15 Art Shows to See in Los Angeles This Summer

Hyperallergic's summer guide highlights 15 art shows across Los Angeles, featuring exhibitions that challenge the status quo. Highlights include Jon Rubin's 'National Museum of the Aftermath' at Oxy Arts, focusing on America's racial reckoning; a survey of Ulises Carrión's bookworks at JOAN; Scott Carrillo Azevedo's paintings on the American home at Long Beach Museum of Art; and 'Semiotext(e): Desert Islands' at ICA LA, exploring the influential publisher's fusion of theory and vernacular culture. Other shows include punk ephemera at the Skirball, Odilon Redon's portraiture, Willie Birch's papier-mâché works, and Samella Lewis's woodcuts.

Artists & Mothers Announces 2026 Recipients of Childcare Grants

New York City nonprofit Artists & Mothers has named the 2026 recipients of its $25,000 childcare grant for artists who identify as mothers. The four awardees—Sara Cwynar, Nickola Pottinger, Trisha Baga, and Mimi Ọnụọha—work across photography, sculpture, collage, video, and multimedia installation. The grant covers nine months of childcare for emerging and mid-career artists raising a child under three, and this is the program's third cycle.

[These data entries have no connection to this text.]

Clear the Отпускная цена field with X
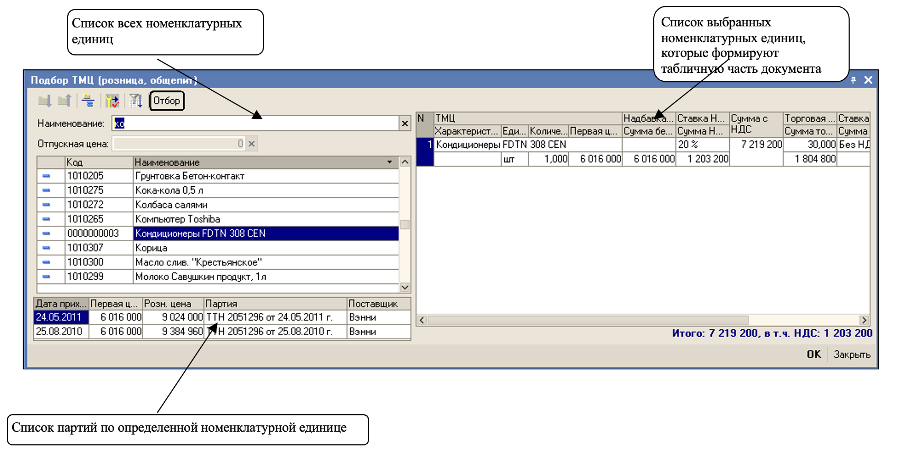[252, 144]
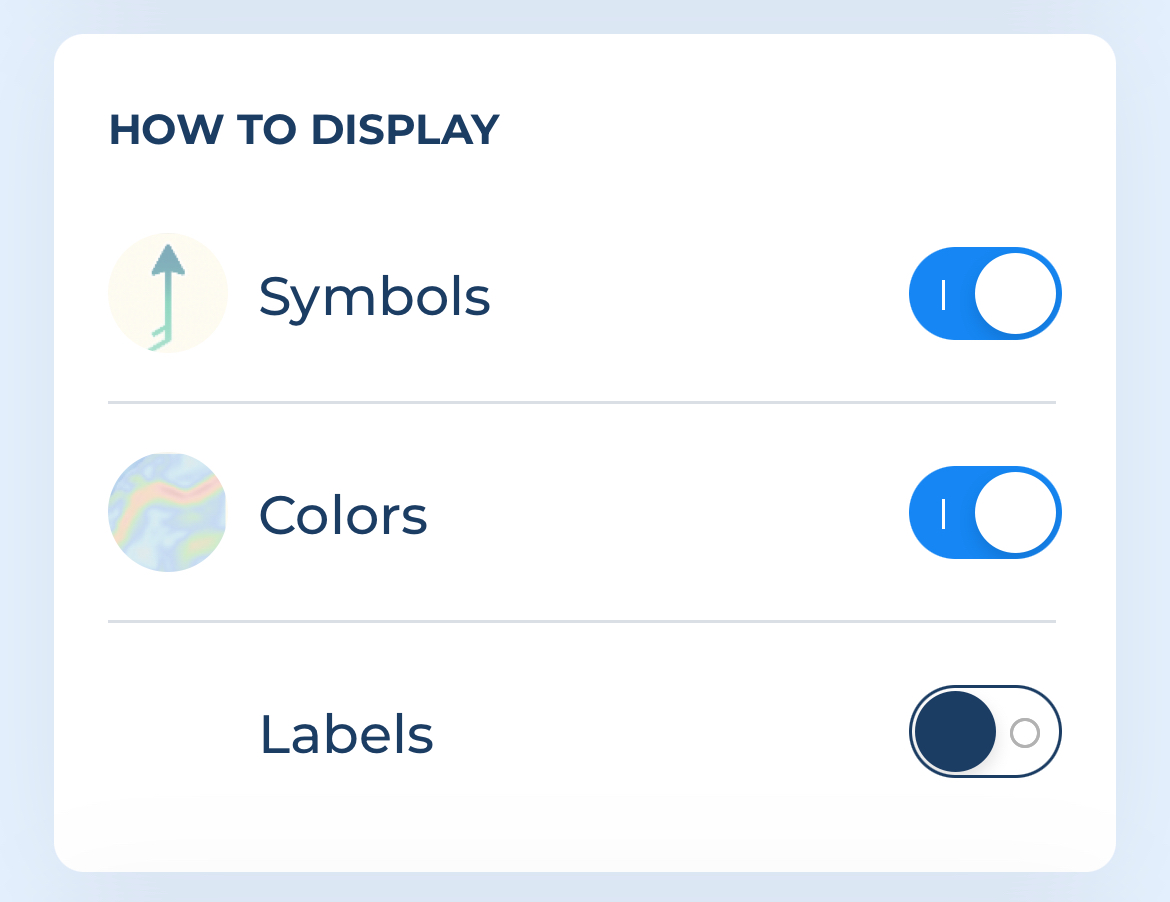Click the divider between Colors and Labels
Screen dimensions: 1170x902
point(582,621)
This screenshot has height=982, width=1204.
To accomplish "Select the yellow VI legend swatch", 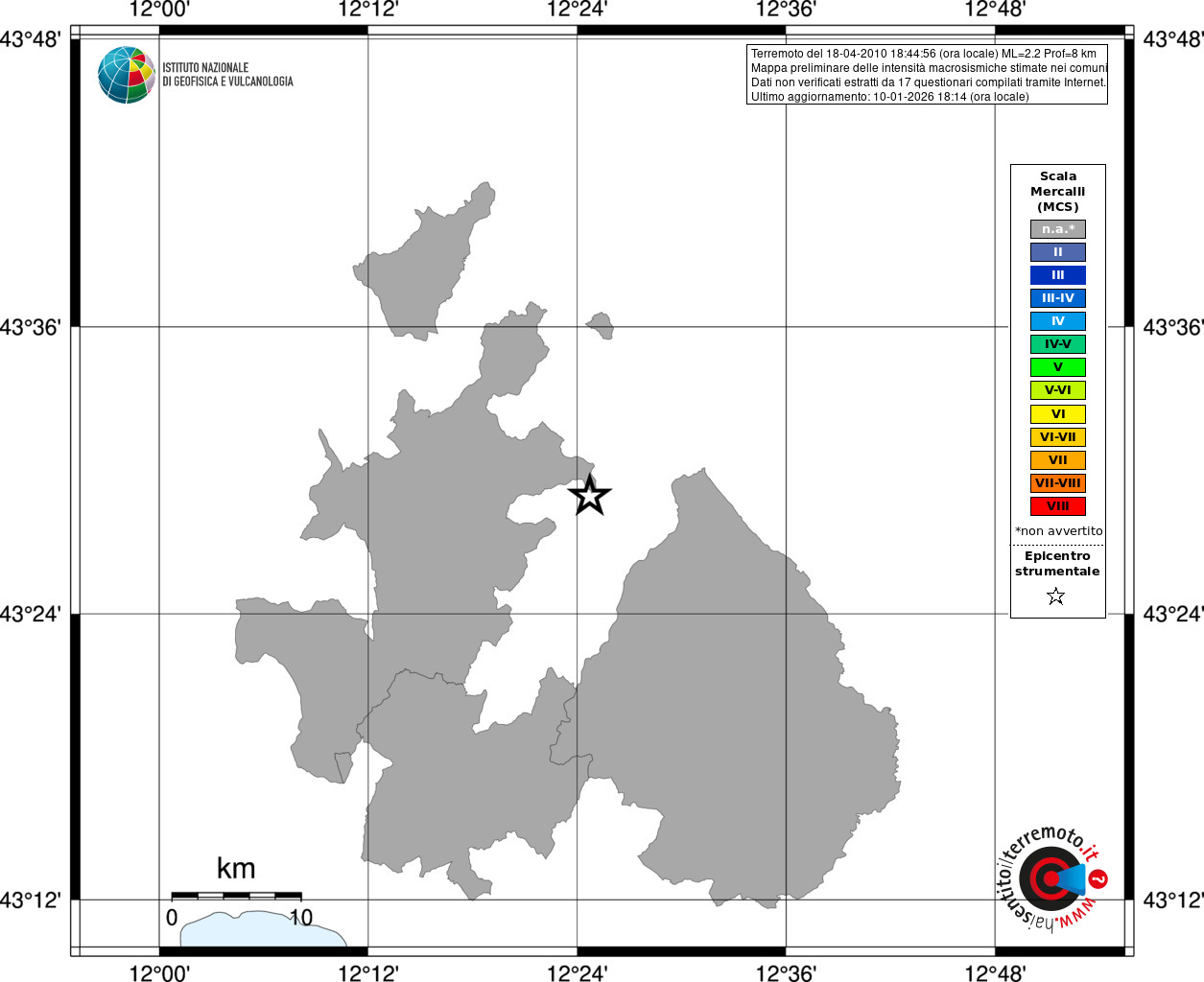I will coord(1058,414).
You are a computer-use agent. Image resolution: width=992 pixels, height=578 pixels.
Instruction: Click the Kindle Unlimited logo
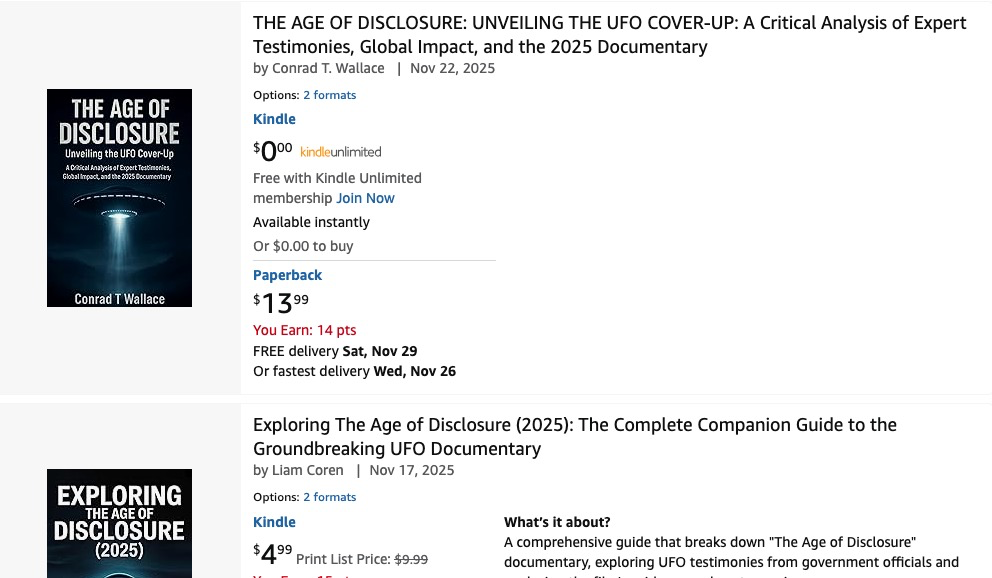(x=340, y=152)
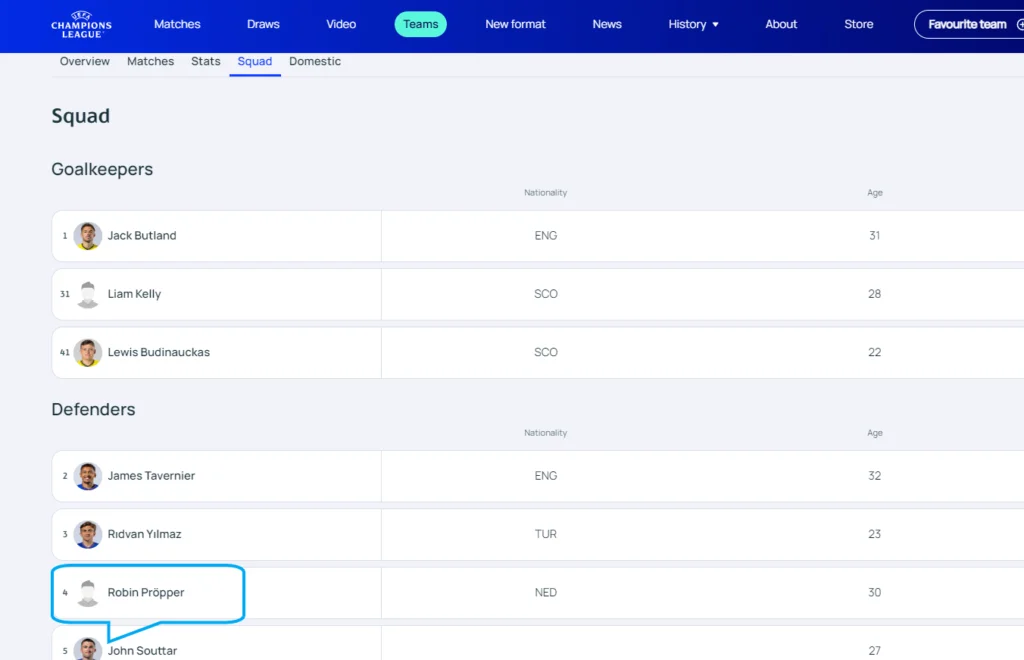Open the Matches page in top navigation
Image resolution: width=1024 pixels, height=660 pixels.
point(177,24)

Tavares Strachan’s First Monograph Surveys an Encyclopedic Practice

Tavares Strachan, a Bahamian conceptual artist known for his encyclopedic work that challenges historical narratives, has released his first monograph through Phaidon. The book surveys decades of his expansive practice, which includes a 2,400-page encyclopedia from 2018 correcting omissions from the Encyclopedia Britannica, as well as works addressing colonialism, climate change, and space exploration. The monograph coincides with his exhibition 'The Day Tomorrow Began' at The Pizzuti, part of the Columbus Museum of Art, running through January 3.

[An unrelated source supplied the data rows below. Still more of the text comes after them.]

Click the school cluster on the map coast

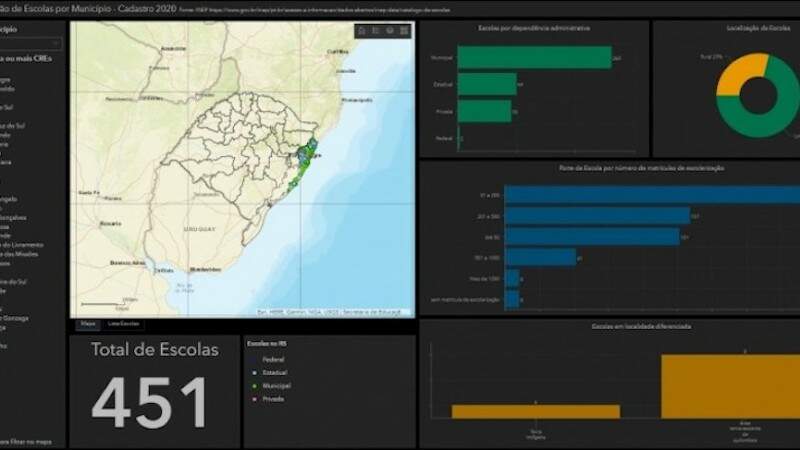pos(307,160)
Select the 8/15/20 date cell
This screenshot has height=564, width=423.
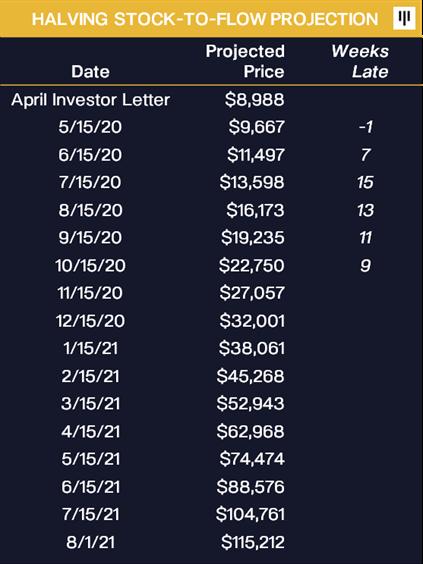(x=90, y=210)
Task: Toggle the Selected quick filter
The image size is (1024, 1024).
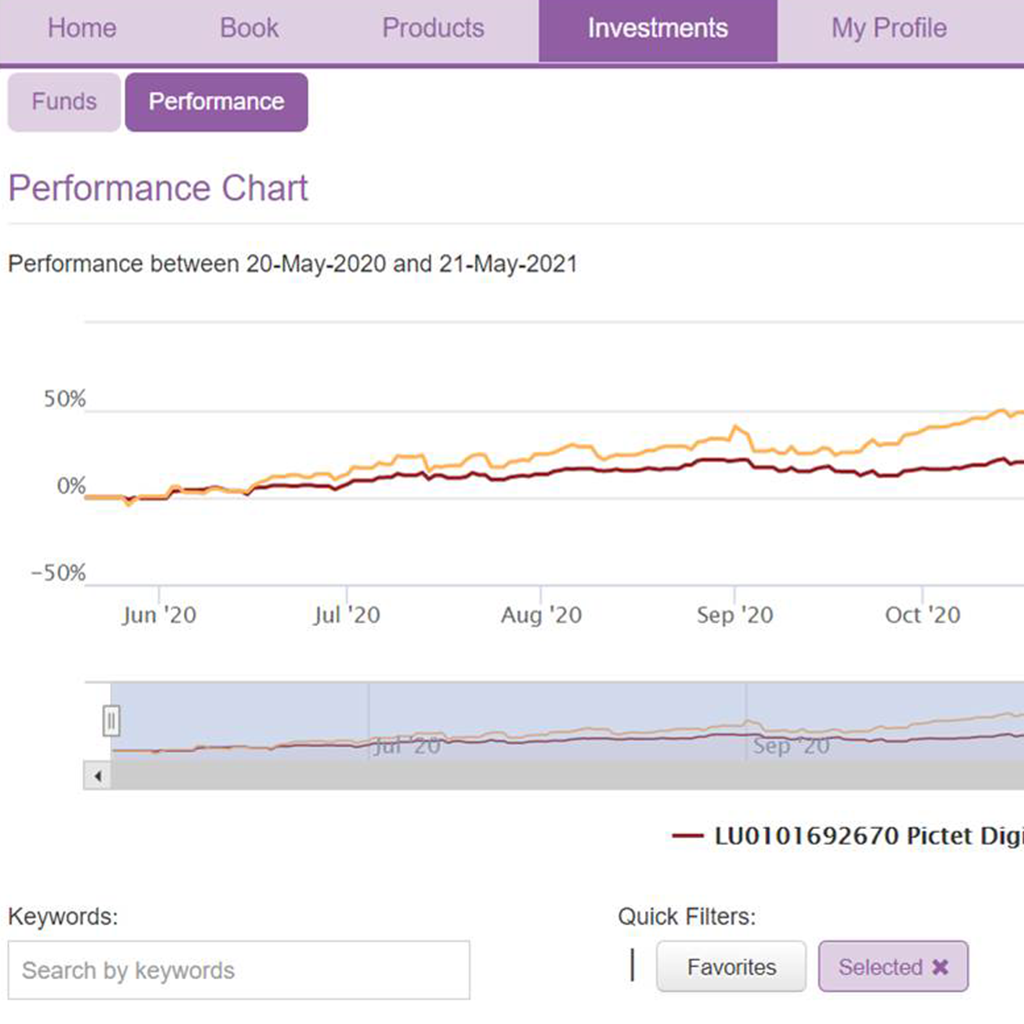Action: click(x=880, y=967)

Through Sculpture, Kiah Celeste Finds Elegance in the Everyday

Kiah Celeste, a New York native who trained as a photographer at SUNY Purchase, abandoned photography after graduation and turned to sculpture, drawing inspiration from her experience as an art handler at the Louvre Abu Dhabi. Her practice involves "foraging" for discarded materials—such as a marble tub, old CDs, acrylic skylight domes, and bowling balls—which she transforms into works like *Balance Bath* (2019), *Ouroboros* (2025), and the "Dream of Pearl" (2023) series. Celeste has shown in two-person exhibitions at Document Gallery in Chicago and Swivel Gallery in New York, and her sculptures explore tension between abstraction and recognizable objects, Minimalism and Pop, and her own intersecting identities as Black and Jewish, feminine and androgynous.

11 art exhibits to check out this summer

This article highlights 11 art exhibitions opening across Greater Boston this summer, encouraging viewers to challenge their beliefs and reflect on collective memory. Featured shows include "Giorgio Griffa: Paths in the Forest" at the Clark Art Institute, the artist's first U.S. solo exhibition; "Where's Boston? 50 Years Later" at the Boston Athenaeum, revisiting Constantine Manos's 1974 photographic portrait of the city; "James Dye: The Void, the Wheel, and the Monster" at Fitchburg Art Museum; and "Stories on the Planet: Asagi Maeda" at Fuller Craft Museum, among others.